AstraZeneca sei in den Praxen der Hausärzte hingegen ausreichend vorhanden, auch beim Impfstoff von Johnson & Johnson rechnet Heckemann nicht mit einem großen Ansturm. „Vielleicht bringt es was, weil nur einmal geimpft werden muss.“ Der Freistaat hatte bereits Ende April die Impfreihenfolge für AstraZeneca beendet und will bereits zwei Wochen vor dem Bund die Impfpriorisierung für alle Corona-Impfstoffe aufheben. Allerdings gilt das nur für Arztpraxen und nicht für die Impfzentren. In der Praxis allerdings müssen die Ärzte dennoch eine Priorisierung vornehmen, solange der Impfstoff nicht ausreicht. „Wir impfen dann erst einmal diejenigen, die wir als dringend einschätzen“, erklärte Heckemann. Bereits durch die Erweiterung auf die Prioritätengruppe 3 hätten viele Menschen Anspruch auf eine Corona-Schutzimpfung, so dass die Ärzte in den vergangenen Wochen ohnehin bereits entscheiden mussten, wem sie eine Spritze geben.
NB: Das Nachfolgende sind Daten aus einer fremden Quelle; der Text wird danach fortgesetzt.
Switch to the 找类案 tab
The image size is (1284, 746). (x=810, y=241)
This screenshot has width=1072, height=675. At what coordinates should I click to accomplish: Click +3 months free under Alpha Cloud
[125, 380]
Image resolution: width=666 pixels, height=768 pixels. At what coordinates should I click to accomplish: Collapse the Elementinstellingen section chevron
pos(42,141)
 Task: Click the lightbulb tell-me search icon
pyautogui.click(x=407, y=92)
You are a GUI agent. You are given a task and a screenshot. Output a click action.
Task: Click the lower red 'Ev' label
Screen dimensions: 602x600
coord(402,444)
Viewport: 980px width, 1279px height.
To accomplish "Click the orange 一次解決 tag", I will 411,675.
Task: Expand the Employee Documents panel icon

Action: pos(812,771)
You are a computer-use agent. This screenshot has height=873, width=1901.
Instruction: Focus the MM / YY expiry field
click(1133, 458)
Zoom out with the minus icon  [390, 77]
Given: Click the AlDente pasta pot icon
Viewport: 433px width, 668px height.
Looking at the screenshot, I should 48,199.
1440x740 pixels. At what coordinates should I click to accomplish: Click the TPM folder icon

Die KV rechnet damit, dass die Nachfrage nach Pfingsten in die Höhe schnellen wird. Bereits nach der Ankündigung der Freigabe seien die Telefone in vielen Praxen heiß gelaufen. Heckemann appellierte zudem an die Hausärzte, sich an der Impfkampagne zu beteiligen. Laut Gesundheitsministerium impfen sachsenweit derzeit rund 2500 Ärzte, rund 4000 wären in der Lage, Corona-Schutzimpfungen zu verabreichen.
Der Deutsche Hausärzteverband sprach von einer großen Herausforderung für das Praxispersonal, das schon von Anfragen überrannt werde. „Bei allem Verständnis dafür, dass jede und jeder jetzt so schnell wie möglich dran kommen will, appelliere ich an die Patientinnen und Patienten: Habt Geduld!“, sagte der Vorsitzende Ulrich Weigeldt der Rheinischen Post.